Active tags that carry their own power supply can be used to track larger items, such as freight containers. Such tags may have a large battery, a long-range wireless interface (e.g. a GSM radio or satellite communicator) and a position locator such as GPS or GSM triangulation unit. However, once the battery is exhausted then the tag ceases to function and the item will no longer be locatable. Furthermore, such tracking devices are only suitable for larger items due to their size and bulk.
US 2010/0079238 describes an RF-based tag that includes non-volatile memory and a piezo electric sensor. The piezo electric sensor produces an electrical charge that momentarily supplies electrical power to the tag when subjected to a mechanical force. This electrical power is sufficient to record data in the non-volatile memory. Therefore, such a tag can record events that occur during a journey and the non-volatile memory can be read at the end of such a journey to provide additional information. However, such a tag cannot be used to locate items at longer distances.
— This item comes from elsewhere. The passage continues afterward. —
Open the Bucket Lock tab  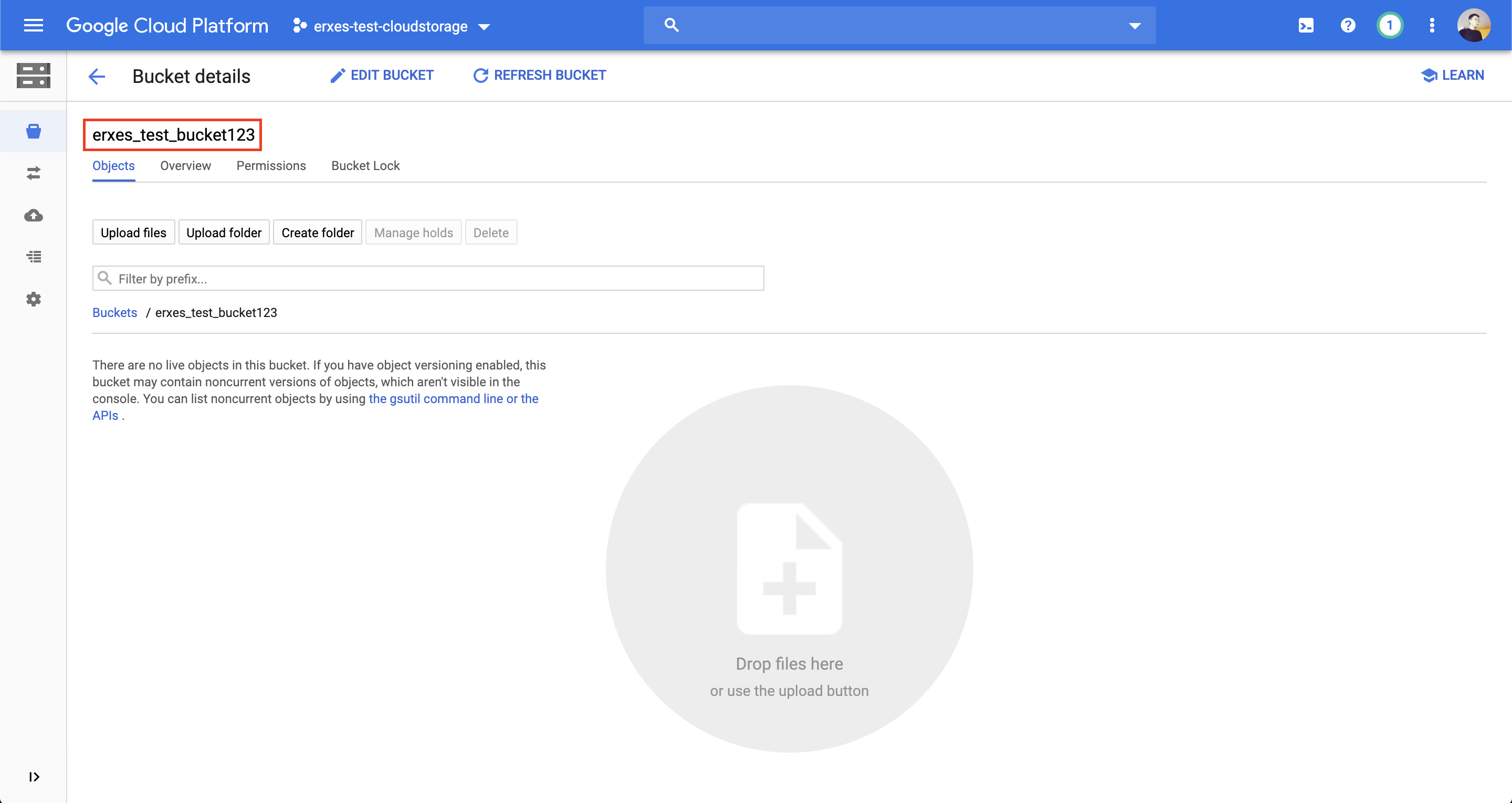(x=365, y=166)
It is often important to be able to locate individual parts of a vehicle, such as an aircraft. For example, should an aircraft be leased then certain parts may be swapped or replaced during the leasing period. When the aircraft is returned to its owner, then all of the parts must be accounted for. This can be important for regulatory and safety purposes or to audit the number of hours that particular parts have been used so that they can be replaced or serviced appropriately. Furthermore, it can be found that parts are swapped between individual aircraft within a fleet. When those aircraft are returned to their owner or passed on to a new carrier, then again, the original parts must be returned to the original aircraft. In order to track such movements and changes, then significant effort and paperwork may be required to locate missing or moved parts.
Similarly, valuable items such as jewellery and important documents may be transported and moved in use. It is usually not feasible to provide such small items with active global tracking systems due to the added bulk. However, small but valuable items can be lost or misplaced more easily and so it is useful to know their whereabouts at any given time, which is not currently feasible.
Therefore, there is required a method and system that overcomes these problems.